All exceptions are swallowed. If `storage.update_container_object` raises (e.g., unknown element type), storage is left inconsistent β€” zone alarm state not updated β€” with no indication to the caller that the event was dropped.

**Fix:** Break out expected exceptions (`KeyError`, `AttributeError`) explicitly. The catch-all can remain but should increment a metric or set a degraded-state flag.

---

### Minor #5 β€” User code safety claim is narrower than stated

**File:** `paradox/config.py` (comment)

The PR states "This value is never written to logs." This is true for explicit logger calls in `panel.py`. However, the raw command bytes `AA001A1234\r` (arm with user code) are passed to `connection.write()`. If the serial layer has byte-level debug tracing enabled, the user code is visible in the output.

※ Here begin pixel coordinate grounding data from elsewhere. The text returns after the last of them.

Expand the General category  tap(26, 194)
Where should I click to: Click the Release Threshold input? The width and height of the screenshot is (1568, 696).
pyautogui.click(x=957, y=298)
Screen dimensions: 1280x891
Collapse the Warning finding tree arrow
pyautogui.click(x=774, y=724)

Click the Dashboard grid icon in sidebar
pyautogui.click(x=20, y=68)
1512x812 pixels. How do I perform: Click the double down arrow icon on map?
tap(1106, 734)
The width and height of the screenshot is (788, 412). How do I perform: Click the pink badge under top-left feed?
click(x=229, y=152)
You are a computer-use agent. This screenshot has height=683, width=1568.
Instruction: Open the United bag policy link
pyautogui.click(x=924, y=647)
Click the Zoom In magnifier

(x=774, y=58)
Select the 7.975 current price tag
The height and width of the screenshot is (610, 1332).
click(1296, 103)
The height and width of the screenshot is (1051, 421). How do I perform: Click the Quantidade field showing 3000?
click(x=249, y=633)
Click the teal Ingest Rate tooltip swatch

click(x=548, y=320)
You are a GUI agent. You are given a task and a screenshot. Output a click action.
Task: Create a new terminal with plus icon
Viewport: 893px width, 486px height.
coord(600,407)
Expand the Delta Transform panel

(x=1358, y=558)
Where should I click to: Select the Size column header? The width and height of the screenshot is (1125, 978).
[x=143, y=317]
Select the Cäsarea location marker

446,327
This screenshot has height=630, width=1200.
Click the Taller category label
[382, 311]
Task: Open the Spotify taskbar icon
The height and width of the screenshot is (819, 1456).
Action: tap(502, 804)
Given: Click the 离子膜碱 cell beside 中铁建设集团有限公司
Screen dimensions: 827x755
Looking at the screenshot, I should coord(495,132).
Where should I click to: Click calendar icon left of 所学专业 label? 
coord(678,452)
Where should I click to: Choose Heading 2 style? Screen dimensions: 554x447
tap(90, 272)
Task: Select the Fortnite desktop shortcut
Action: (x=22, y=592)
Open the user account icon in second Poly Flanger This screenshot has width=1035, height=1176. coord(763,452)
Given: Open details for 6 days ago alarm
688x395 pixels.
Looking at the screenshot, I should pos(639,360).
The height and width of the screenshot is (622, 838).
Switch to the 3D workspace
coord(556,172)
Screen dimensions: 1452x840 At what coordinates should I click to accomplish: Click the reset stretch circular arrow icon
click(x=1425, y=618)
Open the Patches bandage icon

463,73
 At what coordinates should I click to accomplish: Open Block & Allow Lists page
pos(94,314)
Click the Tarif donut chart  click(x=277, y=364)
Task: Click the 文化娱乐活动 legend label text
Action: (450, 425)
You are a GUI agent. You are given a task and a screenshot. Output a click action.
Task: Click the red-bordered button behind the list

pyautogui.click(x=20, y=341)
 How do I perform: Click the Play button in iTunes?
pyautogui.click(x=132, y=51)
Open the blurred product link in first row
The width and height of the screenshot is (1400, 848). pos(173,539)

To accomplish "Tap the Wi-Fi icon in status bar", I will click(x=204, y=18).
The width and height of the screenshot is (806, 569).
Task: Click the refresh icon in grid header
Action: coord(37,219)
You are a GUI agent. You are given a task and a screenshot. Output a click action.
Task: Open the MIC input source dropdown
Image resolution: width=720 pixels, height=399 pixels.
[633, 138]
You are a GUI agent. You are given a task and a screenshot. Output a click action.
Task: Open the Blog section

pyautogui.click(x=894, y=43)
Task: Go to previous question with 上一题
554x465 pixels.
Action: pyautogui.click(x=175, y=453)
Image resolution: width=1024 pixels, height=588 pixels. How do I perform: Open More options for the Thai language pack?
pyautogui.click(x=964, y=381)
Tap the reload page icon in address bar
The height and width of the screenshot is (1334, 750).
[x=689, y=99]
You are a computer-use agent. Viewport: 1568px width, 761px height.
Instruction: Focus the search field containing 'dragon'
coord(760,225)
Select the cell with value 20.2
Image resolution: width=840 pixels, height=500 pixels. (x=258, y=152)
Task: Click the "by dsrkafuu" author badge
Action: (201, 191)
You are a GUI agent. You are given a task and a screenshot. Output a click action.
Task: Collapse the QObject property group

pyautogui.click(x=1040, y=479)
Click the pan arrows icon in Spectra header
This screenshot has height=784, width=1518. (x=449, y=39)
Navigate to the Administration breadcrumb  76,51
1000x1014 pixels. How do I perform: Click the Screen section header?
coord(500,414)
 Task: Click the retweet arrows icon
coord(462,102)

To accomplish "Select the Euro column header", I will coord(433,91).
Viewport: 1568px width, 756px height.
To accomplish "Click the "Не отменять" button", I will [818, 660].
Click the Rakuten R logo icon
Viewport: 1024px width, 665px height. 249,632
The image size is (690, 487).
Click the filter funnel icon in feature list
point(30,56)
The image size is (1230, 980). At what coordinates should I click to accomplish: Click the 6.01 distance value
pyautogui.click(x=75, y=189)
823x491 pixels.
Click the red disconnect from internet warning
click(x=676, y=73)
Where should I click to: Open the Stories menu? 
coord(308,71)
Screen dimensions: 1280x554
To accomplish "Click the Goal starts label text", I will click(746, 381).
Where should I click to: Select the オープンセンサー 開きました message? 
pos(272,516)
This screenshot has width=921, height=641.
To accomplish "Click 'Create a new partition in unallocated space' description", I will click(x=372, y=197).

**Fix:** Document this nuance. Consider masking: log `command_bytes[:5] + b"***"` in the retry warning path instead of the full bytes.

---

### Minor #6 β€” No tests for three critical runtime paths

**Files:** `tests/hardware/prt3/`

The test suite covers parser round-trips, encoder boundaries, and MQTT happy paths well. Three critical paths lack coverage:

1. **Reconnection:** `PRT3Panel` is re-instantiated on reconnect; the label cache is lost. No test verifies that reconnect cleanly rebuilds state.
2. **Buffer overflow:** No test exercises the `PRT3BufferFull` path during a command send, verifying whether fast-fail works or a full-timeout storm occurs.
3. **Bad config at arm time:** `PRT3_USER_CODE = "abc"` → disarm → `ValueError` propagation has no end-to-end test. The encoder's `_validate_code` is tested in isolation, but the config→arm→exception path is not.

---

## βœ… Strengths Worth Preserving

1. **Clean module architecture.** `parser.py`/`encoder.py`/`adapter.py` separation is correct and mirrors existing EVO/Spectra patterns.
2. **Strong test coverage** on the core parsing/encoding/adapting layer.
3. **Backward compatibility is near-perfect.** Zero regression risk to existing connection types.
4. **Security note on `PRT3_USER_CODE`** is exactly right.
5. **`handlers.py` fix** (catching `AttributeError` on `data.fields.value.po.command`) is elegant.
6. **Late-registrar MQTT fix** is a real bug fix worth keeping (just in its own commit).

---

## Summary Table

| # | Issue | Severity |
|---|-------|----------|
| Bug #1 | `async_message_manager` assertion removal weakens all callers | **Blocking** |
| Bug #2 | MQTT `on_connect` fallback passes `None` to all handlers | **Blocking** |
| Bug #3 | `PRT3BufferFull` has no fast-fail; causes full-timeout storm at startup | **Blocking** |
| Bug #4 | Invalid `PRT3_USER_CODE` raises uncaught `ValueError` at arm time | **Blocking** |
| Arch #1 | `PRT3Panel(Panel)` LSP violation; dead binary surface inherited | Major |
| Arch #2 | 9 string-guard conditionals erode Panel polymorphism pattern | Major |
| Arch #3 | `runtime.py` empty placeholder should be deleted | Minor |
| Arch #4 | `mqtt/core.py` fix should be a separate commit | Minor |
| Minor #1 | `PRT3_SERIAL_BAUD` range accepts hardware-invalid values | Minor |
| Minor #2 | G065 per-N overrides bypass `EVENT_MAP` | Minor |
| Minor #3 | `control_zones()`/`control_outputs()` raise instead of returning `False` | Minor |
| Minor #4 | Bare `except Exception` hides storage inconsistency | Minor |
| Minor #5 | User code safety claim is narrower than stated | Nitpick |
| Minor #6 | Missing tests: reconnect, buffer-full, bad config at arm time | Minor |

**Verdict:** Do not merge as-is. Address bugs #1–#4 before merge. The architectural issues (#1–#2) are strongly recommended before v1 ships to avoid compounding technical debt as more backends are added.